Produkte, die die Haut aufhellen sollen, sind seit Jahrzehnten auf dem Markt. Einige beinhalten schädliche Substanzen wie Hydrochinon. Einige enthalten schädliche Substanzen und Bleichmittel, die zum Beispiel Ausschläge verursachen können, wie die indische Dermatologin Rashmi Sarkar sagt. Generell hätten viele Cremes nur einen temporären Effekt und die Konsumenten müssten sie ein Leben lang nutzen.
Das hält aber viele nicht vom Kauf der Produkte ab. Vaidehi Sriram spürte schon als Kind, was es in Indien bedeutet, einen dunkleren Hautton zu haben. Lehrer hätten das Aussehen von helleren Mädchen gelobt, erzählt die 36-Jährige. Auf Familienfeiern sagten ihr Verwandte, sie sei zu dunkel, um später einen guten Mann zu finden. Sie rieten ihr, auf rosafarbene Kleider zu verzichten, da diese sie dunkler erscheinen ließen. So taten Sriram und ihre Schwester in ihrer Jugend das, was etliche Frauen und Männer in Asien und Afrika tun: Sie schmierten sich Cremes ins Gesicht und hofften auf eine hellere Haut. "Manchmal haben wir dann so weiß wie ein Geist ausgesehen."

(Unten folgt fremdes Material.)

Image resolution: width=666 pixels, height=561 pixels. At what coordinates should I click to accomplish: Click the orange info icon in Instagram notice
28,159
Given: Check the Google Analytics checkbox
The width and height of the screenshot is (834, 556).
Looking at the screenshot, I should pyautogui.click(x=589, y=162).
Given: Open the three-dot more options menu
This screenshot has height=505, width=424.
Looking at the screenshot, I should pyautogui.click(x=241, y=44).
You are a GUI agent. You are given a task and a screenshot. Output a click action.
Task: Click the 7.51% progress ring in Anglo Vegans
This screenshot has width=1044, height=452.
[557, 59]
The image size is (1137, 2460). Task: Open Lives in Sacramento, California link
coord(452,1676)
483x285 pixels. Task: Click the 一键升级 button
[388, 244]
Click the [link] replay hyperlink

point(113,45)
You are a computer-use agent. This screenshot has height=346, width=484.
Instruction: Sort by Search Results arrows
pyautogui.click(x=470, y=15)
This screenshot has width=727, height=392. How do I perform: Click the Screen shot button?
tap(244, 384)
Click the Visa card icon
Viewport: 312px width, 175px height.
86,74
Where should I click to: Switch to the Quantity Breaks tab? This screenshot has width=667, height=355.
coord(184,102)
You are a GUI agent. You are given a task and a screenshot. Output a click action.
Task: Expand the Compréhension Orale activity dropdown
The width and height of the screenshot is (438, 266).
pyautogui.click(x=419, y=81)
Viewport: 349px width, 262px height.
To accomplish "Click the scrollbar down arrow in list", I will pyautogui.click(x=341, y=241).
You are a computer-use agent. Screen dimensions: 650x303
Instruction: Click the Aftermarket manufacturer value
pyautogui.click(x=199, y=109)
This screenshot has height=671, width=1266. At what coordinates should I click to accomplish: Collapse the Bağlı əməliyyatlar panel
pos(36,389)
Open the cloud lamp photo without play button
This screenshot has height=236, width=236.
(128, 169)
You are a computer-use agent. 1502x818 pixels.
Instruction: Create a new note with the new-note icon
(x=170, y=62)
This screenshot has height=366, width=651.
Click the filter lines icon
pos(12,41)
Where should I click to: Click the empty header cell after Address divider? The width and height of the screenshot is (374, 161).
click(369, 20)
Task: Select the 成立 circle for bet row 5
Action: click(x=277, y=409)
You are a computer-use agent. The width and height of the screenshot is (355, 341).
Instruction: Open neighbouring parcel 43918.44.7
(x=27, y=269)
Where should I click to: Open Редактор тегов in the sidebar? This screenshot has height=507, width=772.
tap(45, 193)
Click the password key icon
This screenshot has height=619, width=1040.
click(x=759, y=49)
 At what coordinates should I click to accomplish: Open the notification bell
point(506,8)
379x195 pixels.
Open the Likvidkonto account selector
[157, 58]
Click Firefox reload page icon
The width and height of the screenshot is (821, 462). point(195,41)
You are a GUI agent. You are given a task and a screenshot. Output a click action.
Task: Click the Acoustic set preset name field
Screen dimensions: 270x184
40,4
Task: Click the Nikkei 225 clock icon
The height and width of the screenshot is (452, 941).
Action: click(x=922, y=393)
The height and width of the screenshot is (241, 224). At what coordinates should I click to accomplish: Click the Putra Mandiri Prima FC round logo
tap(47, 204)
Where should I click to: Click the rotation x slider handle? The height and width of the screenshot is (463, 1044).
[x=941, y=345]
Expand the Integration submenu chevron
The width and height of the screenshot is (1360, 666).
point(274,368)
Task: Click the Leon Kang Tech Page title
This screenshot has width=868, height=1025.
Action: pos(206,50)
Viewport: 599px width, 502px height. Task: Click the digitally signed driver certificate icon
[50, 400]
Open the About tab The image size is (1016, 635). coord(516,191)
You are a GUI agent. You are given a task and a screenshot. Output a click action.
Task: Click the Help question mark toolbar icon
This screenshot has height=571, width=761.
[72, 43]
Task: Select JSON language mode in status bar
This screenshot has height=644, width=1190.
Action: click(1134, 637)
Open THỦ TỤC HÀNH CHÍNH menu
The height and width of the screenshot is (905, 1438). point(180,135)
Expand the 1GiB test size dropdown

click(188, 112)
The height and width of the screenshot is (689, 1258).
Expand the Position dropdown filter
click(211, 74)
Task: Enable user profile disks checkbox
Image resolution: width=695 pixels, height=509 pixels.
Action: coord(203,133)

Die Industrie für hautaufhellende Produkte boomt. Auf dem Markt wurden 2018 einer Studie des Marktforschungsinstituts Strategy MRC zufolge rund 4,4 Milliarden Dollar umgesetzt, bis 2027 sollte dieser Wert auf 8,7 Milliarden Dollar wachsen. Das liege daran, dass das Äußere eine immer wichtigere Rolle spiele und die Kunden mehr Geld hätten. Vor allem die Region Asien-Pazifik werde ein "lukratives" Wachstum erleben. Die größten Player auf dem Markt sind weltbekannte Beauty-Konzerne.
Doch langsam wird die Industrie gezwungen, sich zu verändern. Die Black-Lives-Matter-Bewegung in den USA hintergrat zunehmend die geltenden Schönheitsideale. "Im Zuge von Anti-Rassismus-Protesten und -Bewegungen überlegen einige Hersteller und Firmen, ihre Hautaufhellungsprodukte zu ändern", sagt Rupali Swain vom Marktforschungsinstitut GMI.
Zu ihnen gehört der Kosmetik-Gigant Unilever. Deren aufhellende Creme "Fair & Lovely" ist seit vielen Jahren in Indien sehr beliebt. Bis vor einigen Jahren gab es dafür sogar Fernsehspots, in denen Menschen nach dem Gebrauch der Creme – und mit hellerer Hautfarbe – glücklicher und erfolgreicher dargestellt werden. Aber inzwischen stößt das Wort "fair" – das auch mit "hell" übersetzt werden kann – im Markennamen auf Kritik. Daher will der Konzern das Produkt nun in "Glow & Lovely" umbenennen. "Wir sehen ein, dass Wörter wie "fair", "white" und "light" ein singuläres Schönheitsideal suggerieren, das wir nicht für richtig halten", sagte eine Unilever-Sprecherin. Daher werde das Unternehmen diese Wörter komplett von Verpackungen und aus dem Marketing entfernen.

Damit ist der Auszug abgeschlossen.